Sunday, July 20, 2008


Amazon “Top 500 Reviewer” Dr. Cathy Goodwin said in part in her review of MRS. LIEUTENANT: A SHARON GOLD NOVEL:

As I read, I was reminded of Rona Jaffe's classic, The Best of Everything, made into a movie that captured the 50s era career woman.

What Jaffe did for the college graduate in publishing, Miller does for the
Vietnam era junior officer's wife.

I have to admit that I had never heard of the book (which was first published when I was 10) or the 1959 movie based on the book. Of course I clicked on Amazon and bought the book.

The novel starts in 1952, the year I was four, my brother two, and my parents got their first car and their first television. The book’s depiction of all career women as just waiting till they could hook some man and give up their job depressed me. I’m not saying this wasn’t true then, just that it depressed me.
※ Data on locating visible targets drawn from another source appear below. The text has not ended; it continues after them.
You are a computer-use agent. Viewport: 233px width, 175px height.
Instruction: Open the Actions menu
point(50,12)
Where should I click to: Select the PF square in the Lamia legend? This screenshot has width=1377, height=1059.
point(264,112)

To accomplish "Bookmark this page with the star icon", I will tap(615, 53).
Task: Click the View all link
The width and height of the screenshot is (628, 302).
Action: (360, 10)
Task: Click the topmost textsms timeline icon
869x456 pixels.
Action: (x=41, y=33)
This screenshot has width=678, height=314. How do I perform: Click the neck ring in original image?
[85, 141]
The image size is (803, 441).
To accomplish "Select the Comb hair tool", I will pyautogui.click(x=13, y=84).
Years ago in Philadelphia at the Norman Rockwell Museum I saw the cover of a Saturday Evening Post illustrated by his artwork. The date of the issue was some time after 1945. And the title of one of the issue’s featured articles announced on the cover went something like this: Now that the men have returned can the girls keep their jobs?

Those words “can the girls keep their jobs” have always haunted me. I had read somewhere that, in the second half of the 1940s, there was a concerted propaganda campaign to get women who’d worked during WWII to return to their places at home.
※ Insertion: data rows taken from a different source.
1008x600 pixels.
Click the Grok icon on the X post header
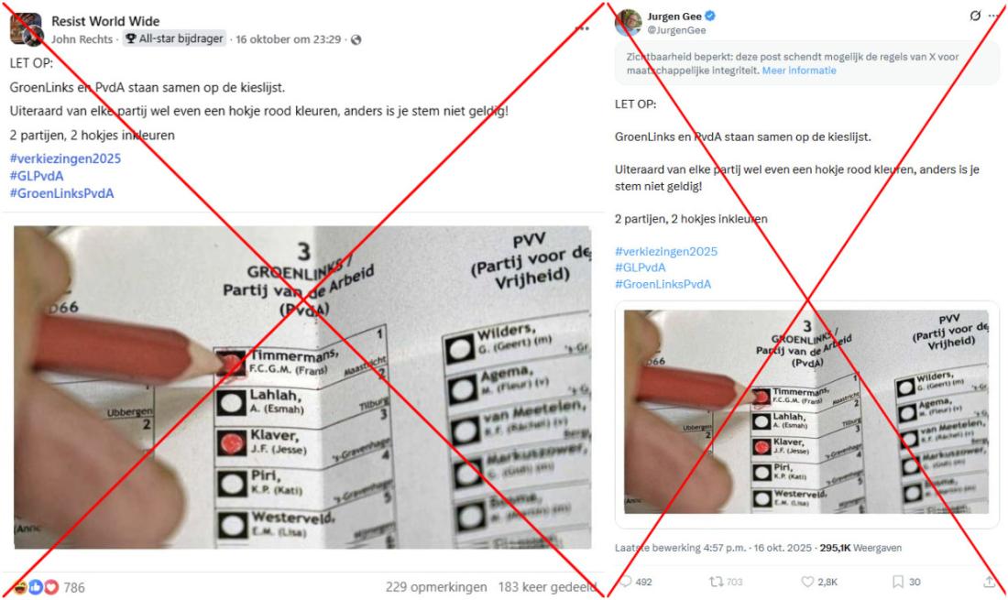(x=975, y=16)
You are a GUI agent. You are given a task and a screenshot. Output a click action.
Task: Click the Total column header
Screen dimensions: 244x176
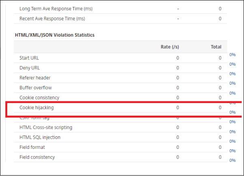(x=216, y=47)

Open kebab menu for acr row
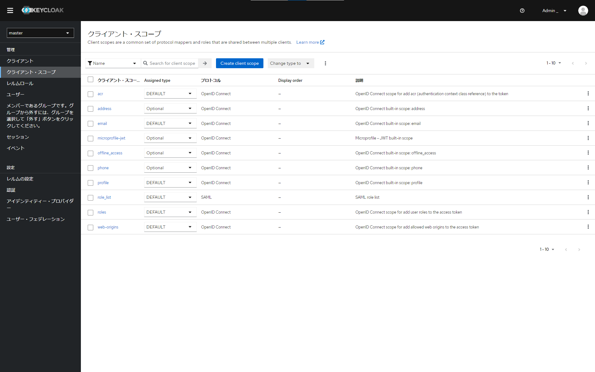pos(588,94)
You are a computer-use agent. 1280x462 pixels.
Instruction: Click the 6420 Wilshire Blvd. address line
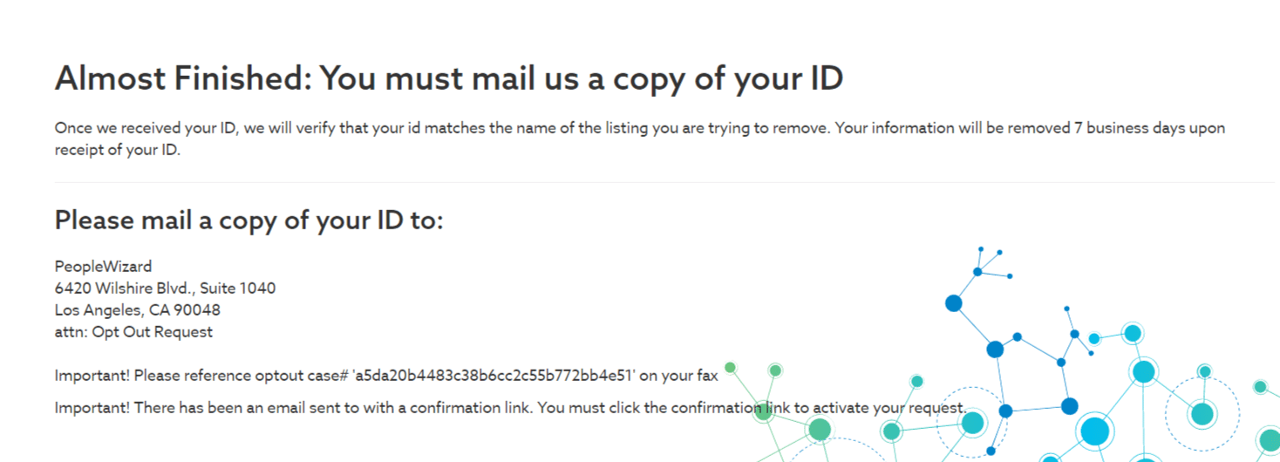click(166, 288)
And this propaganda campaign meant that those of us who were early feminists had to spend the 1970s fighting for our place in the workforce. I won’t repeat here the things I was told as a Mrs. Lieutenant as to why I couldn’t have a job. Or what was said to me in job interviews when I returned to civilian life.
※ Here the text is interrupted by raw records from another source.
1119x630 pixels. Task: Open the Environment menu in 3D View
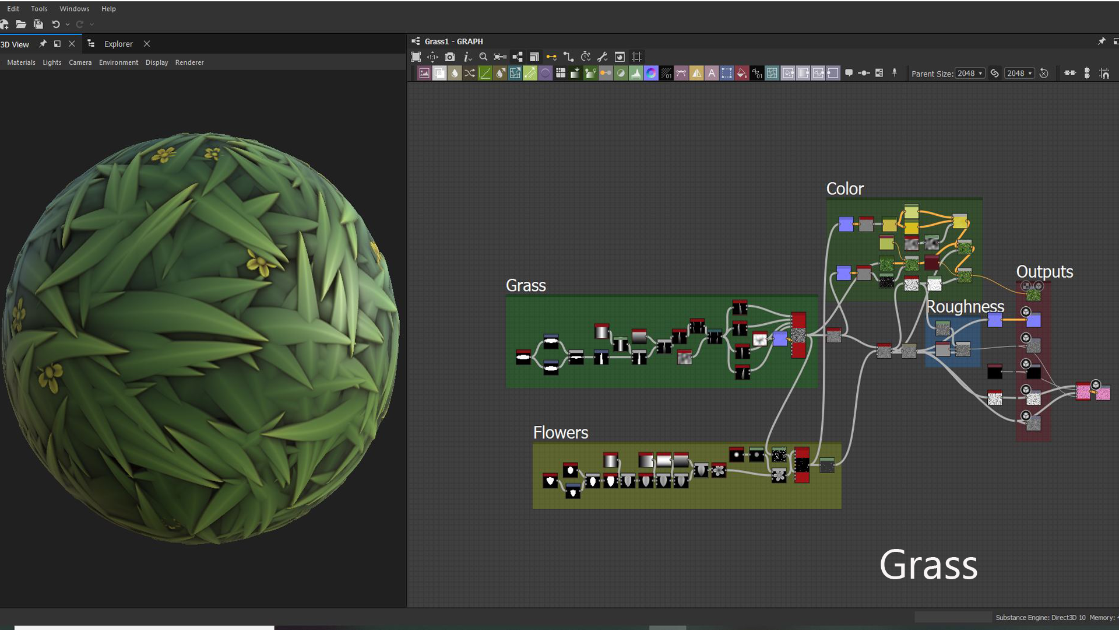click(118, 62)
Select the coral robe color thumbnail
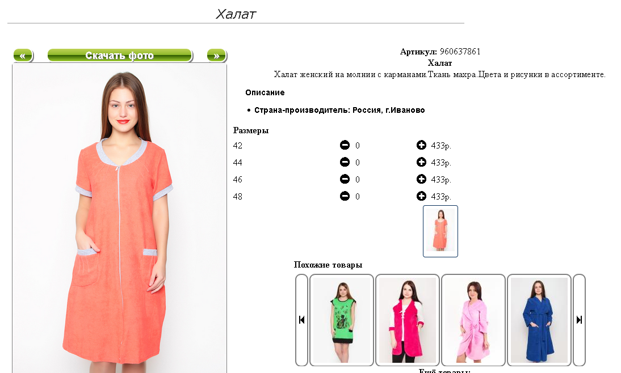Viewport: 621px width, 373px height. coord(440,231)
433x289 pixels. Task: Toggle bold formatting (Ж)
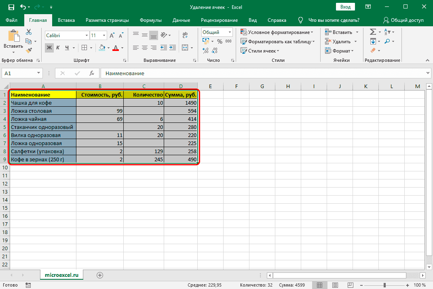pos(49,48)
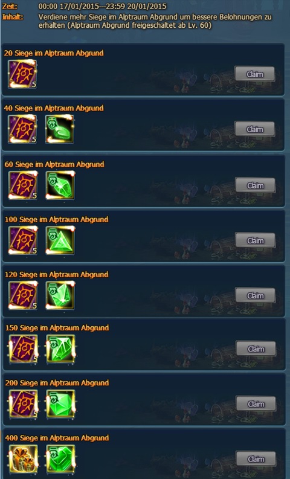290x479 pixels.
Task: Claim the 100 Siege reward
Action: [x=255, y=240]
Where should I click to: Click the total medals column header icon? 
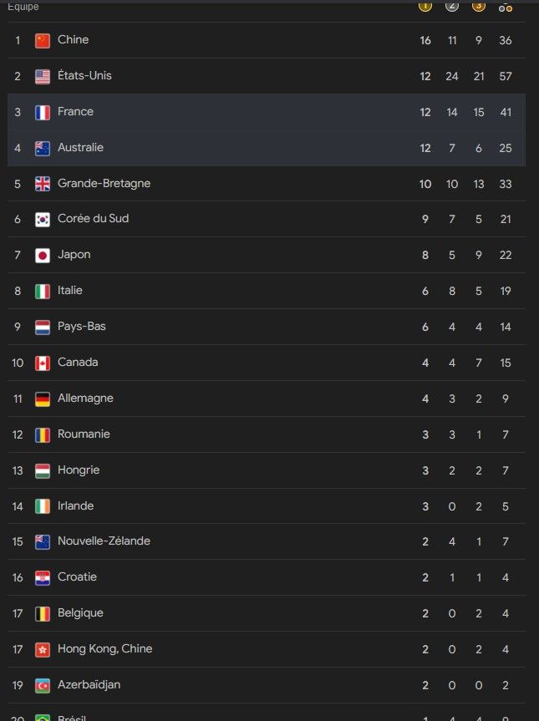tap(506, 7)
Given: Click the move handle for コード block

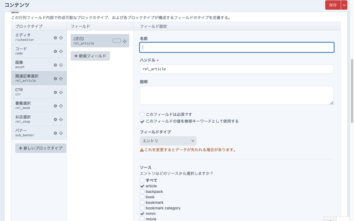Looking at the screenshot, I should (61, 51).
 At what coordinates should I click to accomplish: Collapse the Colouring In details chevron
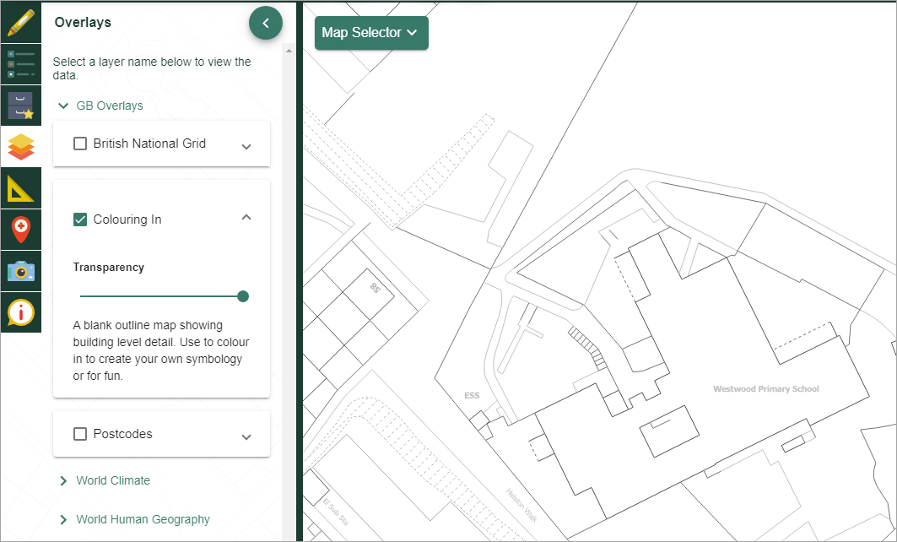pos(246,218)
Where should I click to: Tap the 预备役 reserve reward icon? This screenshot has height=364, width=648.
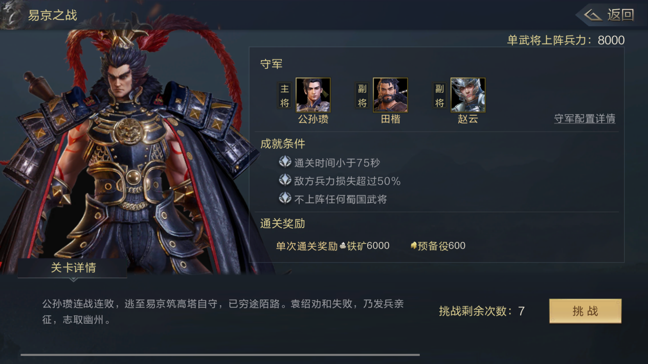tap(414, 246)
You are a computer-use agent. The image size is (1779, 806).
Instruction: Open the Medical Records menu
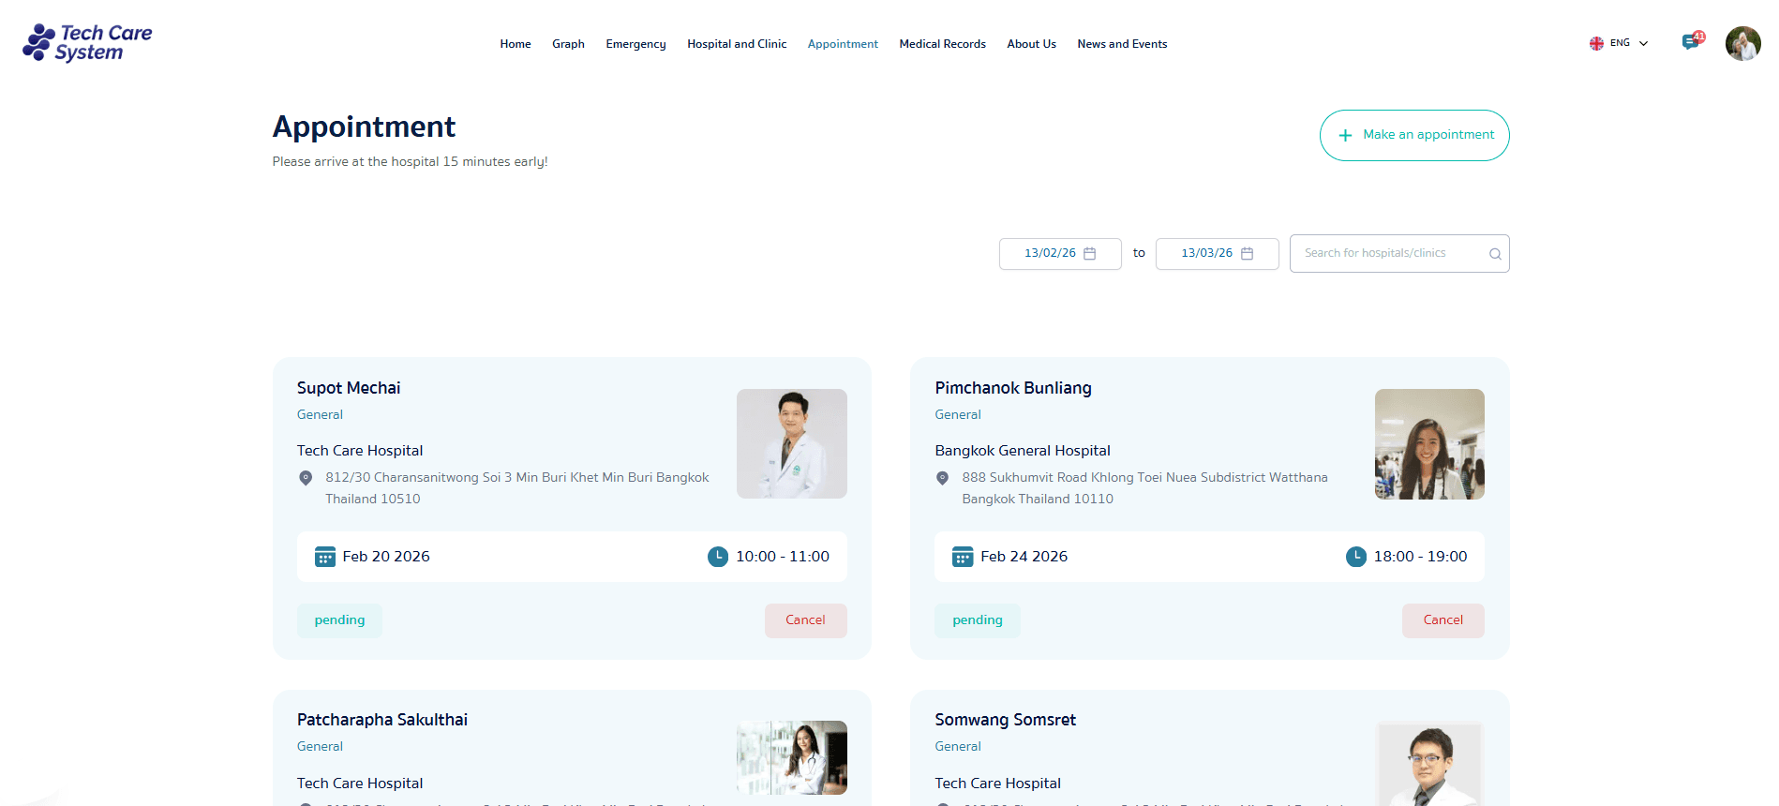(x=942, y=44)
I do know that, when I taught newswriting courses at Temple University Center City in the mid-1970s, I had to first overcome the prejudices of both male and female students towards women. Only then could I get these students to report about women in the same neutral tones that they reported about men.

(I’ll never forget when a front-page Wall Street Journal article, talking about a woman, said “the blond” did such and such. In those days I had quite a collection of newspaper clippings featuring derogatory portrayals of women.)

So while I very much appreciate the good review that Goodwin gave to MRS. LIEUTENANT, I do hope that my portrayal of the wives of four junior army officers in 1970 was not as one-sided as Rona Jaffe’s portrayal of young “career” women in the early 1950s.